No caso de Kayta, a atuação na área da saúde tornou-se prioridade. “Com o passar do tempo fui pesquisando sobre o curso [de Saúde Coletiva] e percebi que com ele posso ajudar minha comunidade. Sabemos que a [atenção à] saúde indígena é defasada e que mesmo assim temos que trabalhar com o que temos. Então, em 2016, fiz a prova e consegui entrar na Unifesspa”, conta a graduanda.
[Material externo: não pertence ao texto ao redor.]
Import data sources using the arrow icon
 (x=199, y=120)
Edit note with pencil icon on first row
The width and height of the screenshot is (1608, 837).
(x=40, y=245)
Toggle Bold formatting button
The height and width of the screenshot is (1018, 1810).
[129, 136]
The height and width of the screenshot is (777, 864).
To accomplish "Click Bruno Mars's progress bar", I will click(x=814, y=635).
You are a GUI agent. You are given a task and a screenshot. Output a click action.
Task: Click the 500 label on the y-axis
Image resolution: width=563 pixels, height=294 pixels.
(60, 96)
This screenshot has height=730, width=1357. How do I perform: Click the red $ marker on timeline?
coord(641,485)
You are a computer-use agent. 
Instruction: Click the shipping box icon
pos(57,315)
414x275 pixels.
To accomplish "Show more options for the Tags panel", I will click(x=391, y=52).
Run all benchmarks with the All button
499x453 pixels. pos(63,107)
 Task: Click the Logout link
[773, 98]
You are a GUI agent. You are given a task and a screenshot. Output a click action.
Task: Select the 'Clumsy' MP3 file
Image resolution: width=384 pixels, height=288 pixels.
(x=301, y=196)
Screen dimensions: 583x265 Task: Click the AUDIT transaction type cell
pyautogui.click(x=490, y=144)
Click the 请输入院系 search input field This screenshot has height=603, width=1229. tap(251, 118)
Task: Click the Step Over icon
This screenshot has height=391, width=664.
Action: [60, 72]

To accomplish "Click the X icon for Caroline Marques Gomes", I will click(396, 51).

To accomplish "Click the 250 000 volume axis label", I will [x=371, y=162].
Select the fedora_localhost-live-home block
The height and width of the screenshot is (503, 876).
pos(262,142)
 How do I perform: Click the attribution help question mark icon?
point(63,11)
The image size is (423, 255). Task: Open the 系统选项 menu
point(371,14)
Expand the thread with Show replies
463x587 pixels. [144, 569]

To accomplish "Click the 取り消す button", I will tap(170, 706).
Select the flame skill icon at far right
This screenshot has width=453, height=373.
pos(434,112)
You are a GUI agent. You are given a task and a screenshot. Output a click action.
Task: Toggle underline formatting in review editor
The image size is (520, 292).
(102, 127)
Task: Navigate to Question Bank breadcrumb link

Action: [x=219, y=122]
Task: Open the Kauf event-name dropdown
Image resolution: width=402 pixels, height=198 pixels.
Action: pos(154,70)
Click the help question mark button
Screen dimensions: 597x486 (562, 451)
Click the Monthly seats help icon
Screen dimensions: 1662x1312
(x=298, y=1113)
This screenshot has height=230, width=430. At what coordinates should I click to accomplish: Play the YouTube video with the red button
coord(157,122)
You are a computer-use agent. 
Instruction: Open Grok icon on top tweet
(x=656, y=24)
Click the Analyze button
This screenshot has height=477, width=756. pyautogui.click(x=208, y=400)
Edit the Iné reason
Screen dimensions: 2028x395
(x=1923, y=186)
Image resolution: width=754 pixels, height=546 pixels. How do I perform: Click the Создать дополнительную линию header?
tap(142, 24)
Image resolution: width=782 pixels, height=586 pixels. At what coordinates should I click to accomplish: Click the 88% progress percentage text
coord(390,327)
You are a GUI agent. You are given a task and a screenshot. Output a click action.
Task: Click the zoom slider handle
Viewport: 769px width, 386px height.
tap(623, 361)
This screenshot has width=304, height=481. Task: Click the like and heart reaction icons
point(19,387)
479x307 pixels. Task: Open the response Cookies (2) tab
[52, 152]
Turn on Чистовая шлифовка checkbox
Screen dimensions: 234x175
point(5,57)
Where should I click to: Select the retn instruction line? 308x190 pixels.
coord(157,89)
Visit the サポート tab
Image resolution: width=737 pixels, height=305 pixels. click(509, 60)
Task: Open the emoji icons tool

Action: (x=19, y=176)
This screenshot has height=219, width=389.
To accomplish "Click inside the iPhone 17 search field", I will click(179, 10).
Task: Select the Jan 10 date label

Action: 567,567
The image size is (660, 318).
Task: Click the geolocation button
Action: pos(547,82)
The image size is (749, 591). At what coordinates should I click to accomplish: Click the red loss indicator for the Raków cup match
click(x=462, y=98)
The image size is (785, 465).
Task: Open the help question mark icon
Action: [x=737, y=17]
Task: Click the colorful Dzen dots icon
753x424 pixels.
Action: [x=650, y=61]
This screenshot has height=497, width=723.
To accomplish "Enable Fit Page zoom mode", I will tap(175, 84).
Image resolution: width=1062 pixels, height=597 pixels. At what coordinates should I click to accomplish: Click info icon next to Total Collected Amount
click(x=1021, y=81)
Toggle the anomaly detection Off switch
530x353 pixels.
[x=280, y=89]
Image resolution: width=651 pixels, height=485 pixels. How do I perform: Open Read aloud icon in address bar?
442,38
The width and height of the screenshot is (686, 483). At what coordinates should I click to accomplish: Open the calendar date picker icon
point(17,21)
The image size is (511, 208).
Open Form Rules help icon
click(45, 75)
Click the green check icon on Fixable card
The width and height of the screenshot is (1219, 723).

Kayta faz parte de um grupo de estudantes que vem crescendo a cada ano, contribuindo para a diversidade cultural e troca de saberes no ambiente universitário. Desde 2013, quase 200 indígenas ingressaram em cursos de graduação da Unifesspa, que realiza processo seletivo próprio para esses estudantes, com a reserva de duas vagas em cada curso de graduação.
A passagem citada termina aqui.